La nécessité d'un profond changement d'attitude devrait donc s'împoser -la Commission globale sur les politiques en matière de drogue y appelle, en plaidant pour la décriminalisation de la consommation. Mais décriminaliser la consommation d'une substance dont on continuerait à criminaliser la fourniture ne reviendrait qu'à sortir de l'impasse de la répression pour entrer dans celle de l'hypocrisie. Qu'elle soit satisfaite par l'usage de substances dont le commerce ici est légal (alcool, médicaments) ou illégal (opiacés, cannabis, drogues de synthèse), la toxicomanie est situation de dépendance à l'égard de la substance que l'on consomme, mais aussi, à l'égard de qui vous la fournit.

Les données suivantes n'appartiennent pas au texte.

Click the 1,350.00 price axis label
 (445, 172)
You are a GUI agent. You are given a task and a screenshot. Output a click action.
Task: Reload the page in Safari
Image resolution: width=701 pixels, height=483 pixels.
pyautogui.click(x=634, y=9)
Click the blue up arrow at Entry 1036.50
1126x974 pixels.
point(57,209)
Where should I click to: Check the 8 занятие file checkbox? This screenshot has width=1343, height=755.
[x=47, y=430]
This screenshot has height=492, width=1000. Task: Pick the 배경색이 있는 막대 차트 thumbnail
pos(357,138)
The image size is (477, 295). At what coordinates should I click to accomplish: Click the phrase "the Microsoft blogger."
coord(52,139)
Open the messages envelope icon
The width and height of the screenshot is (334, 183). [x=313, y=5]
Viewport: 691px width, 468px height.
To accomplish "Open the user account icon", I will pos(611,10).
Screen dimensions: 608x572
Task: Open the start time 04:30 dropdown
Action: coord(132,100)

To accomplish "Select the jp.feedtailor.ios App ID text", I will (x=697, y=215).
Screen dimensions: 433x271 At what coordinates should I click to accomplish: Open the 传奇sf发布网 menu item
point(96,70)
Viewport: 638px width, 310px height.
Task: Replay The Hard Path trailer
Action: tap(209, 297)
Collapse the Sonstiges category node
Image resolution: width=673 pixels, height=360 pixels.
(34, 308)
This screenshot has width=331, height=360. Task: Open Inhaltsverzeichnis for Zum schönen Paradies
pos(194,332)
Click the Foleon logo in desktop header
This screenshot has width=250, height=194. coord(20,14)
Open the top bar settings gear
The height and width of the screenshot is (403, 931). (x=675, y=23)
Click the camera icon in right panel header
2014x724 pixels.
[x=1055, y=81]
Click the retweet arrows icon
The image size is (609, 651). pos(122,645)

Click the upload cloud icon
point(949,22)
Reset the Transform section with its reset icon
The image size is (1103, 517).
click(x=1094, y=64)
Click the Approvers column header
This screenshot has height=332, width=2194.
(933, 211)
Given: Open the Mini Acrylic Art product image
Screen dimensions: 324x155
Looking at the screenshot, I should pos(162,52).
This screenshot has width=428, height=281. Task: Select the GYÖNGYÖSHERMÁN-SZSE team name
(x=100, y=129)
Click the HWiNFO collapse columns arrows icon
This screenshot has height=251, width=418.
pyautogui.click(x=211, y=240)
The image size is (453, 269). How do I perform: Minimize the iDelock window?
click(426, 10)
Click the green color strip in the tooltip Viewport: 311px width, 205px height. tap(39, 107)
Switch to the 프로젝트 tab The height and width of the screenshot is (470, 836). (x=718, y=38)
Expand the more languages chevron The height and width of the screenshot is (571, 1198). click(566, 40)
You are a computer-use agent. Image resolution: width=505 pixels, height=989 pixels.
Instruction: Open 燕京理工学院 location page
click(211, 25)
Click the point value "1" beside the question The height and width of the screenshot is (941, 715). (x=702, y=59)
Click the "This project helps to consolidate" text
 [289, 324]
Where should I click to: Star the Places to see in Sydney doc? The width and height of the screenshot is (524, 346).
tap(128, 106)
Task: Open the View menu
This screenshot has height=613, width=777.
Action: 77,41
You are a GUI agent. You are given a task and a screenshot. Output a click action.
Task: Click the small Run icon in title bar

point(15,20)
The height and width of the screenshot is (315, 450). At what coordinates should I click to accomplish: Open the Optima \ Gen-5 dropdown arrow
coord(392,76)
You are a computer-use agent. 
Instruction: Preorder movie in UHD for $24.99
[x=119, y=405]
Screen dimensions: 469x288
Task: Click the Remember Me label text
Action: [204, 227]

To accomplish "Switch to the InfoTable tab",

Et lorsque cette fourniture est illégale, cette dépendance l'est à l'égard de réseaux criminels.
Nous sommes de ceux qui veulent décriminaliser non seulement la toxicomanie et pour qui cette décriminalisation ne doit pas être seulement celle de la consommation, mais aussi celle de la fourniture de ce que l'on consomme.  D'abord, parce que la prohibition des substances (faut-il rappeler l'exemple de celle de l'alcool aux Etats-Unis dans les années vingt ?) n'empêche pas leur consommation -elle ne fait que transformer leur commerce en trafic, en dégrader la qualité, en accroître la dangerosité et en augmenter le prix et les profits qu'en tirent les trafiquants. Ensuite, parce que cette prohibition est criminogène : le consommateur est contraint de s'approvisionner auprès de délinquants que fournissent des criminels. Tant que le marché ne sera pas contrôlé par la collectivité publique mais par les réseaux mafieux, il prospérera en bouillon de culture de racket, d'exploitation et de violence. Un vrai marché libre. Illégal, mais libre. Où le plus fort et le plus brutal s'impose. Et qui pèse 350 milliards de dollars au plan mondial, ce qui le fait talonner le marché pétrolier.

Traiter légalement opiacés, cannabis, drogues de synthèses, comme l'on traite l'alcool et les médicaments, ce serait rompre avec de vieilles conceptions purificatrices et rédemptrices, où il s'agit de « nettoyer » la société d'un mal qui la souillerait et d'admettre que le « drogué » soit puni par la souffrance du sevrage du péché de s'être drogué autrement qu'admissible en un lieu et un moment donnés. Ce n'est pas une lutte pour ou contre la toxicomanie qu'il s'agit de mener, pas plus que la lutte pour la décriminalisation de l'avortement n'était une lutte pour l'avortement.
La société n'est pas innocente de ce qui mène les plus fragiles de ses membres à la fuir par la drogue. Elle serait plus coupable encore de les passer par pertes et profits, de tenir leur existence pour quantité plus négligeable que la satisfaction d'avoir tenu jusqu'au bout un discours sécuritaire et démagogique qui fait des toxicomanes les proies de mafieux. Mais il y a pire encore que ces mafieux, pire que les dealers qui parasitent les rues de Pâquis jusqu'aux abords des écoles : il y a les politiciens ou les gourous prêts à sacrifier, fût-ce au nom de la loi, toute chance de rompre le cercle vicieux de la toxicomanie et du trafic, pour la satisfaction pharisienne de remplir les prisons de dealers (de préférence immigrants illégaux). sans que jamais il n'en manque un dans la rue à qui en cherche un.